Elizabeth and Mark had one child of their own. James Goss STRATFORD was born in early 1868 when his mother was 42 and his father was 52. Meanwhile Mark’s elder daughter Mary Ann married Joseph EDWARDS and the couple lived alongside her father and stepmother in Slapton. They started a family and Mark had six grandchildren born over the next few years. The families were close and Elizabeth remained in Slapton until after her parents had both died.
Shortly afterwards, in 1881 when young James was 13 years old, the family moved to Berkhamsted for Mark to take up a new job as a farm labourer at New House Farm. There was work for all of them in Berkhamsted. Elizabeth worked as a dairy maid; Mark’s unmarried daughter Susan worked as a needlewoman and young James found work in an office as a stationer’s assistant. Mark’s grandson Charles Stratford EDWARDS also came with them to Berkhamsted and worked as a houseboy. The opportunities were much greater in a town the size of Berkhamsted than they had been in their tiny Buckinghamshire village.

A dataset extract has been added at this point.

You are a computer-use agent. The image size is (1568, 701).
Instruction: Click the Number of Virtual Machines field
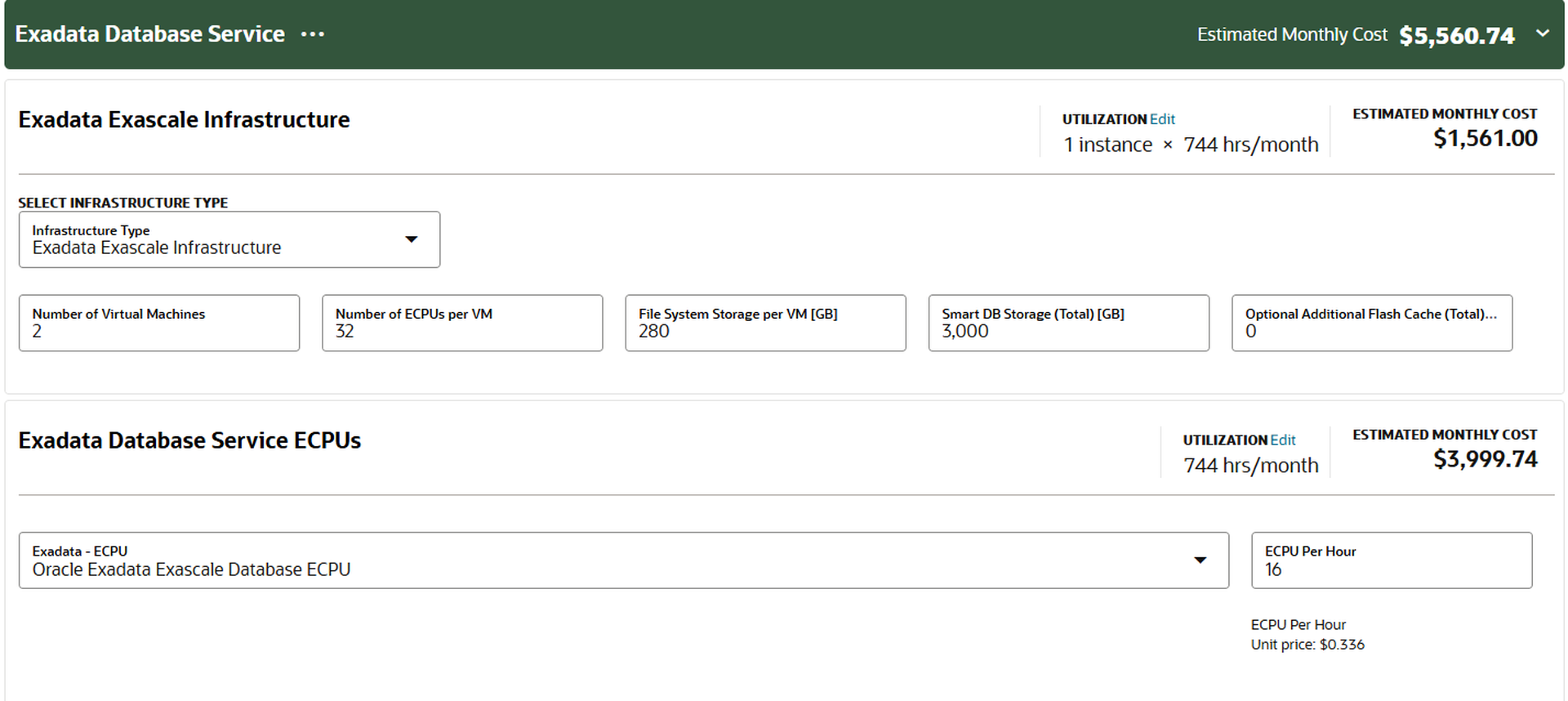point(159,324)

Ten years later Elizabeth and Mark had moved again. They became part of the community living in their own household at Castle Hill. Elizabeth still had a job as a dairy maid and this time another of Mark’s grandchildren, Minnie EDWARDS, aged 18 was living with them and working as a servant. She was probably employed at Berkhamsted Place where Lady Castletown and her family were in residence.

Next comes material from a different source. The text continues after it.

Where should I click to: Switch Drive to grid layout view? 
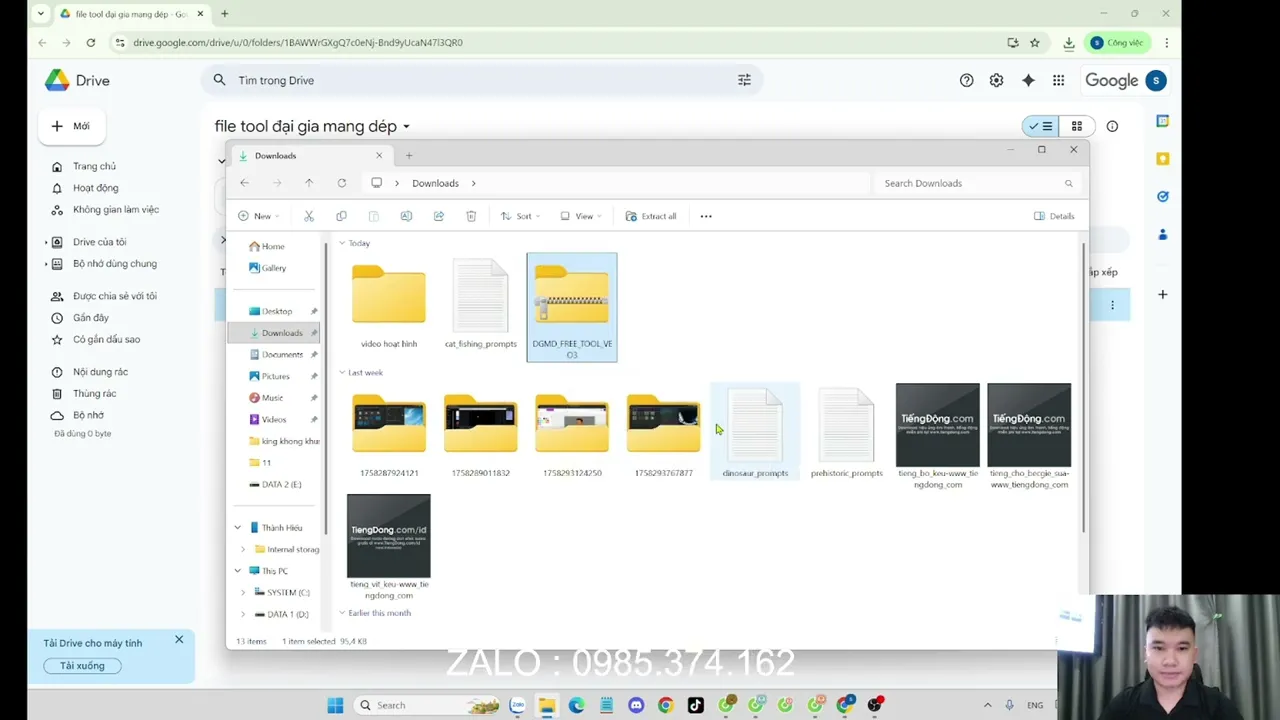pyautogui.click(x=1077, y=126)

By now their son James had moved to London to seek employment there. Initially he lived with his Aunt Susan STRATFORD who had set up home in Bermondsey with Florrie and Charles, her sister’s children.
Elizabeth was widowed in 1893. After this she left Berkhamsted and went to live with the extended family in London. Mary Ann EDWARDS, Mark’s elder daughter was living with her husband Joseph, a butcher, at 24 Hampden Road, Hornsey with three of their adult children. Also part of the household were Susan STRATFORD, Mary Ann’s sister, and James Goss STRATFORD, Elizabeth and Mark’s only son. So Mark’s three children lived together into adulthood with some of his grandchildren. Elizabeth lived with this extended family in London for the rest of her life.
On 7th August 1900, at the age of 74, Elizabeth died at home and was buried back in Berkhamsted, alongside her late husband on 13th August. Her probate was handled by her son James Goss STRATFORD, now a Commercial Clerk, and her estate was valued at £125.
James, her only child, went on to have a long and happy life. He married, set up his own home in Hornsey, had a daughter, and went on to become a Company Accountant then Company Secretary before retiring and living until 1952 when he was 84.
So Elizabeth was part of a close, loving family who remained entwined in each other’s lives. The part played by Elizabeth is probably best described by the epitaph on her grave:
“A noble life but written not in any book of fame,
Among the noted ones, none ever saw her name.
For only her own household knew the victories she had won
And none but they could testify how well her work was done.”